On the battlefield of the future, a U.S. Army soldier is hit by shrapnel from an artillery round and is rendered unconscious with internal injuries to his torso. He is alone and no one witnesses his injury, but the intelligent agents in his automated self-monitoring system detect that he is in crisis, and the system transmits a signal to a regional command center. Officers at the command center dispatch an unmanned rescue vehicle, which enters the live-fire zone and deploys small robots to collect him carefully for removal from the hot zone.

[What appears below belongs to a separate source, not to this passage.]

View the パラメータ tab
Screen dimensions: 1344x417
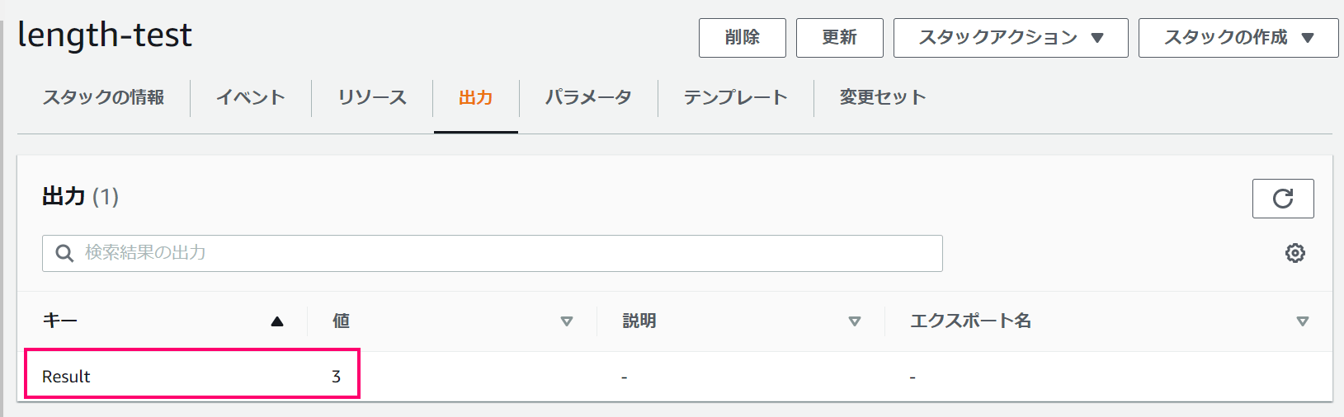(x=588, y=97)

The soldier receives emergency care on the unmanned rescue vehicle, where he is placed on a life-support trauma and transport platform. It provides oxygen and pain control as diagnosed by microelectromechanical sensors and automated systems. He is transported in this personal intensive care capsule—by unmanned helicopter, if necessary—to a surgical center established near the front, where he can receive medical attention quickly. By the time he arrives at the center, a computer has combined personal data from his metabolic monitoring chip with information from multiple automated diagnostic instruments that use noninvasive procedures to provide an accurate assessment of his life-threatening condition.

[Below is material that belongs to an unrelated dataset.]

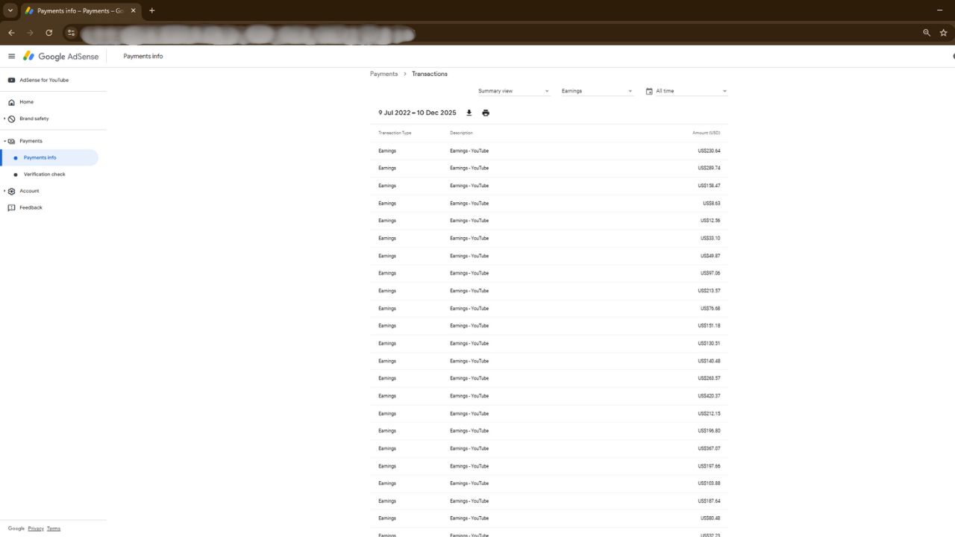
Task: Reload the page with the refresh icon
Action: 48,33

With this information in hand, a surgeon specializing in this soldier’s type of injuries swings into action. Based several hundred miles away, the surgeon directs on-the-scene experts trained in emergency medical response to position robotic surgical equipment. The surgeon fits her hands into special sensing brackets as the emergency personnel stabilize the patient to maintain his vital signs during the surgery. The surgeon then begins the operation by choosing from among several image perspectives from cameras placed at different positions around this combat operating room. As the doctor moves her hands, robotic instruments around the patient mimic her motions to perform emergency surgery on the stricken soldier. When a minimally invasive incision is made and robotic probes enter the patient, the doctor views the real-time internal imagery on a large screen in front of her. Simultaneously, she can view the patient’s diagnostic scans displayed directly on her retina as she proceeds with the surgery.
If the surgeon discovers an unforeseen situation, she can call up reference material for immediate display either through her eyeview or on a nearby display screen. If the original diagnosis was wrong and the new diagnosis will require a different area of specialty, she can hand off the surgery to a colleague at yet another location without even removing the robotic instruments from the patient. Whichever way events go, a successful surgery is followed by the patient being transported to a recovery facility with doctors monitoring his condition every step of the way—remotely, of course.

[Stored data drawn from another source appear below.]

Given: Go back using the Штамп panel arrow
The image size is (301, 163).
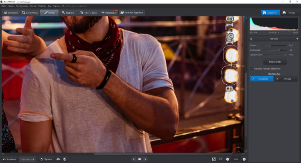Looking at the screenshot, I should (251, 39).
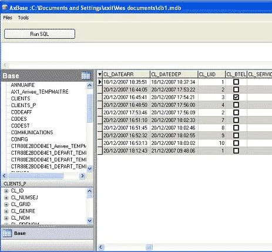Image resolution: width=272 pixels, height=252 pixels.
Task: Sort by the CL_DATEARR column header
Action: [x=126, y=74]
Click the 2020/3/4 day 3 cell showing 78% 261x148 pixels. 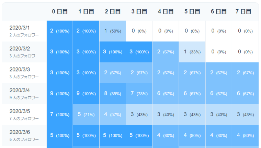pos(139,94)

This scenario from the future battlefield is making its way into the force incrementally. U.S. Army medical experts are bringing telemedicine to the battlefield in steps that provide marked improvements in medical care with each advance. As these technologies are improved and complemented by other innovations, the ability of U.S. military medical personnel to treat battlefield injuries will increase inversely to the number of soldiers who die as a result of their wounds. And, many of these advances undoubtedly will find their way into public medicine.
Many innovations already have been implemented in Afghanistan and Iraq (see page 62), but researchers are pursuing technological breakthroughs that would render today’s state-of-the-art systems mundane in just a few years. Their efforts include a program known as the Operating Room of the Future, or ORF.
Ronald Marchessault Jr., senior project officer for the ORF program in the clinical applications division at the Telemedicine and Advanced Technology Research Center (TATRC), U.S. Army Medical Research and Materiel Command, Fort Detrick, Maryland, explains that the two-year-old program focuses on several medical research areas. Three of these cover advanced devices, medical informatics and telesurgery, and the others focus on disciplines that have crossover applications.
Some of these efforts are geared toward advancing the state of the art in surgery, while others aim toward a goal related to Army medical needs that also could be applied elsewhere. These range from improved patient information access to the use of unmanned air vehicles for providing telesurgery communications links.
Col. Ronald K. Poropatich, USA, senior clinical consultant to the TATRC and a medical doctor, relates that some aspects of this effort seek to improve tools and techniques that date back to before the Industrial Age. “We are doing 21st-century surgery on 15th-century platforms with 19th-century instruments,” he observes. “We’re trying to go beyond operating rooms as isolated worlds run by feudal lords with patients strapped to slabs, where the instruments are primitive, rigid, inflexible, ergonomically awkward and have limited tactile sense.”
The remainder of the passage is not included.